First up, the three breakout sessions were presented in the main hall. Notes in detail for the research session are in part 6 of my notes, but I just wanted to note that the UKOU team used Compendium (http://compendium.open.ac.uk/software.html) very well to capture the discussion.
* How can OER change teaching and learning practices to support Deeper Learning?
Facilitators: Lisa Petrides, ISKME, and Bob Lenz, Envision Schools
Discussion focused on opportunities more than challenges. The definition of Deeper Learning resonated within the group for all sectors. It is a powerful message to engage teachers and leaders around professional development for educators, and OER can clearly support this.
* How can OER improve its value proposition for incumbents and for emerging models across sectors?
Facilitators: Wayne Mackintosh, OER Foundation, and Nick Punt, Inigral, Inc.
We have found the secret – only way to increase the price of our goods is to restrict access 🙂
There as a shift in thinking to the notion of OER as an ecosystem, and there is a need to diversify funding. How can we use OER to reduce cost/increase quality – and how can we use OER to generate new value?
Noted content was one component of the overall ecosystem, traditional distribution channels have been disrupted by OER so:
* there is the possibility of building a brand around knowledge and content (eg TeD)
* there is a service opportunity to facilitate the discovery and use of OER – off-the-shelf OER.
* people will buy free content – eg Amazon-like store (physical artefacts?) would also fix sharing issues.
* localisation services?
* crossing the chasm – needs to be cheaper (not necessarily free) but easier!
Keynote Address – Anya Kamenetz, Author and Staff Writer at Fast Company: DIY U (http://diyubook.com/)
: Edupunks, Edupreneurs, and the Coming Transformation of Higher Education
(I’m trying to find a picture and background info for her for this post, but there is no licensing information on her blog! But see http://en.wikipedia.org/wiki/Anya_Kamenetz
for a summary of her background and ideological standpoint).

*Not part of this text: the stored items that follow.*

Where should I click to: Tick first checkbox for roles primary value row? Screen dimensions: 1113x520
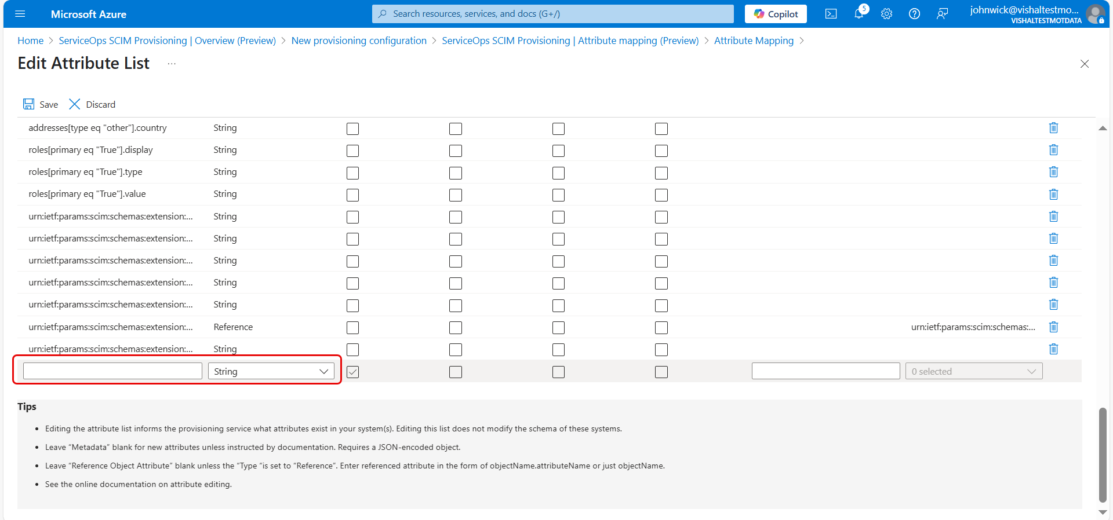[352, 195]
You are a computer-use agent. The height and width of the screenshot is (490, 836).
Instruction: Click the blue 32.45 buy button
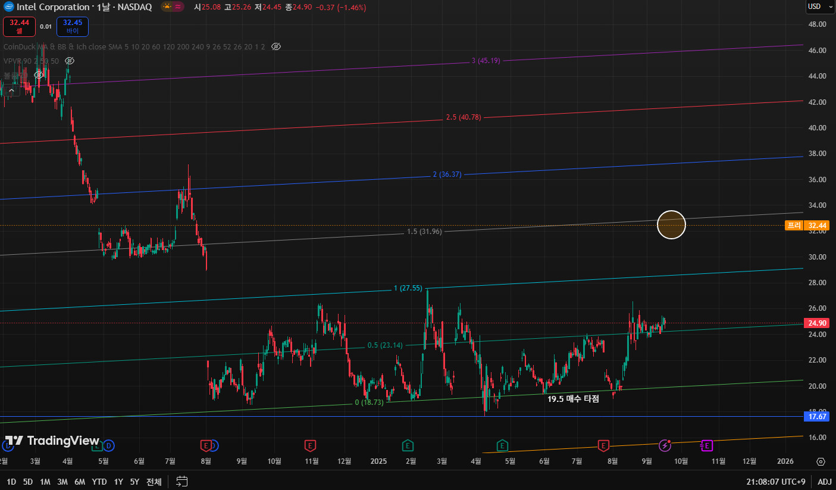73,26
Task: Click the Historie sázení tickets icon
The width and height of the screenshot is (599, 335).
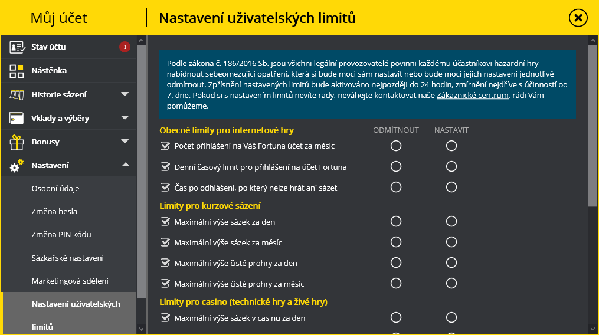Action: coord(17,95)
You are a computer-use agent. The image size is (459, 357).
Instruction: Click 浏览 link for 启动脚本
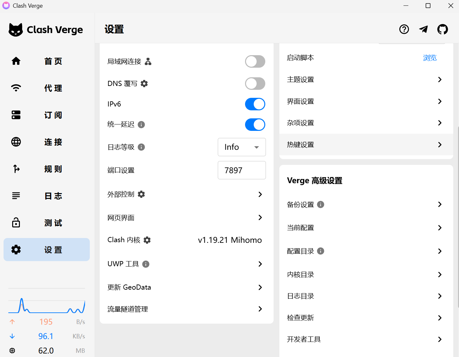click(x=429, y=58)
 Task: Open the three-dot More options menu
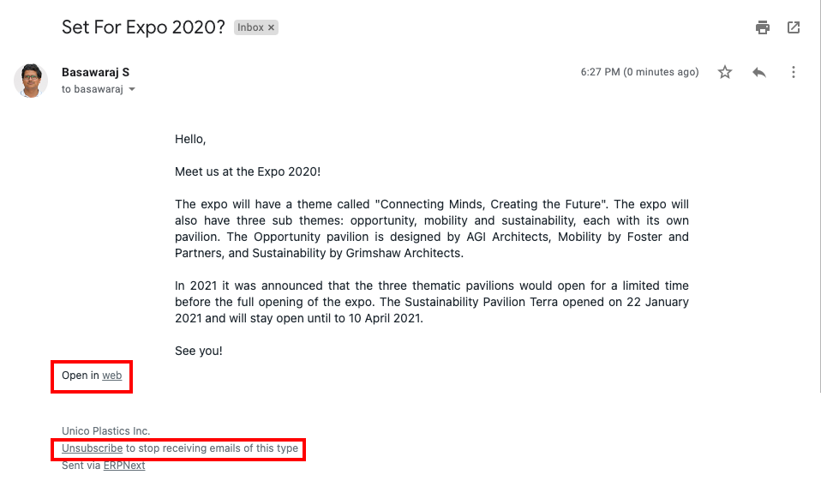(x=794, y=72)
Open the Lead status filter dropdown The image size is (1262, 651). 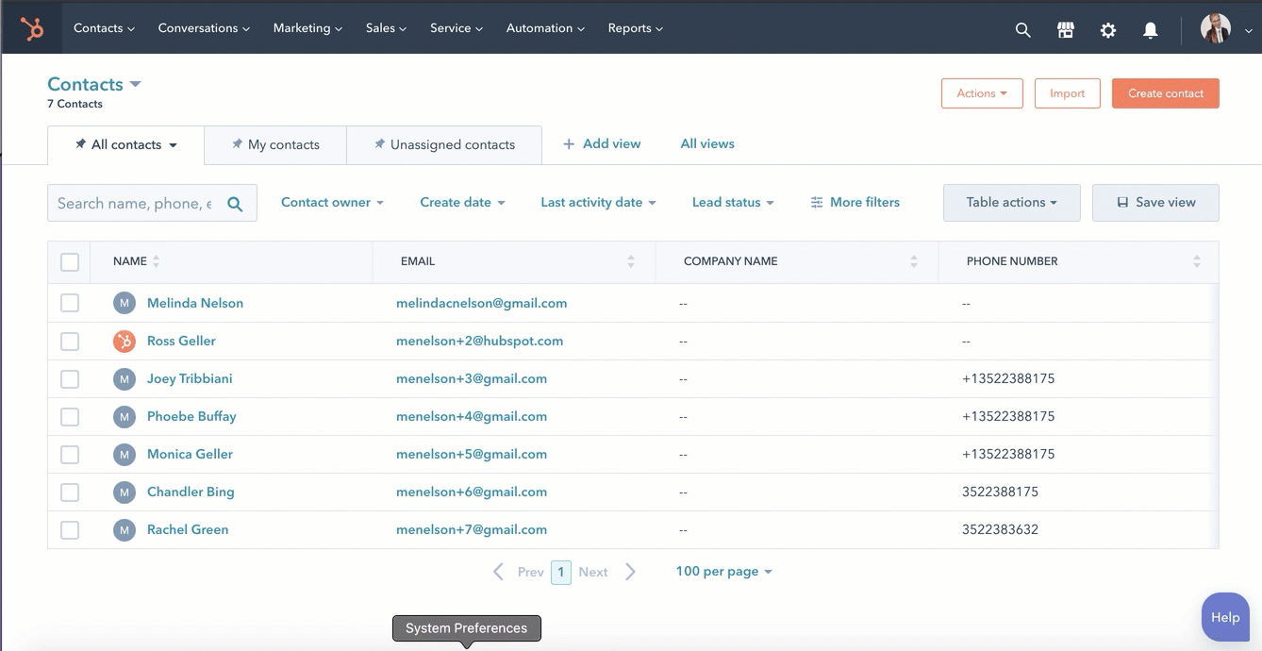coord(732,203)
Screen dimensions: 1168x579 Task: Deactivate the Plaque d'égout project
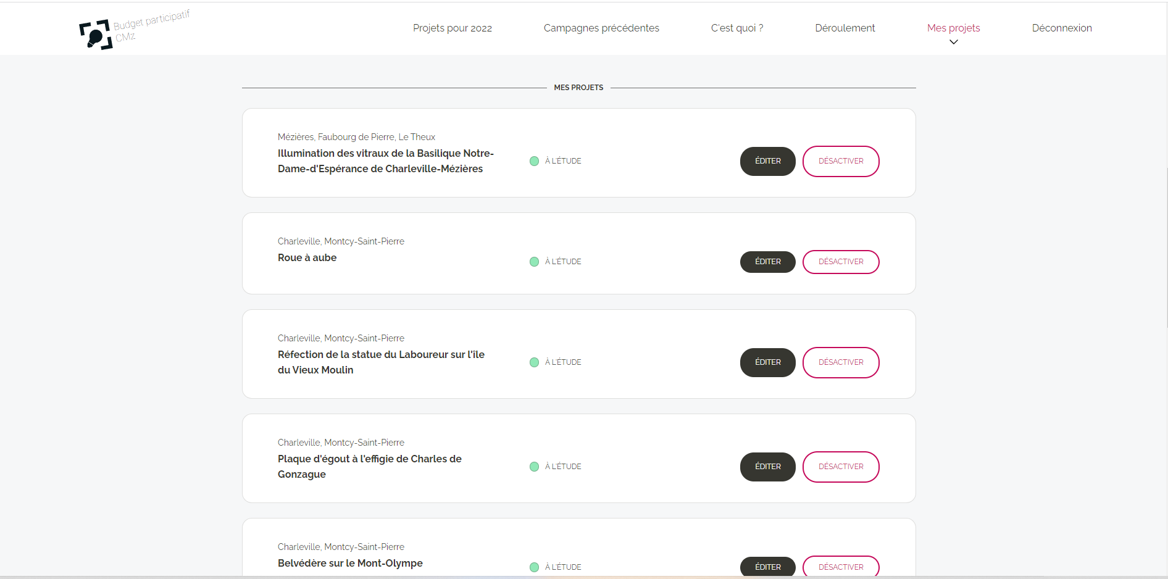(x=841, y=467)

She noted a massive increase in the demand for HE, possibly outside of the capacity of the institutional system to provide it without significant structural change. She notes that costs to students of the current model are too high, and success rates are too low. Tuition fees in the US have risen substantially above inflation (same in the UK but for controlled reason). And students are disaffected with the relevance and content of current HE – they ask why are they here? (I facebook through my classes).
But – college is expensive, it doesn’t work (and there is not enough of it!)
The 60s student revolutions (“teach-ins” etc) had some effect, but replaced the image of students as the future of society with a (government-led) image of students and academics as dangerous radicals. But the irony is that that there is very little about the HE system that students and academics can disrupt.
Cost and access are the moral case for radical innovation. And technology can support this.
Three areas of study: Content, Socialization and Accreditation [I’m pretty sure @cgeith and I were talking about this on the table she was also on at dinner yesterday evening! 😀 ]
CONTENT: OER – though to note, do we want a playlist/itunes version of HE? Or do people want to get out and experience the “live” impact. (parallel with music industry). Reshaping education so we get maximum benefit from the “live” experience.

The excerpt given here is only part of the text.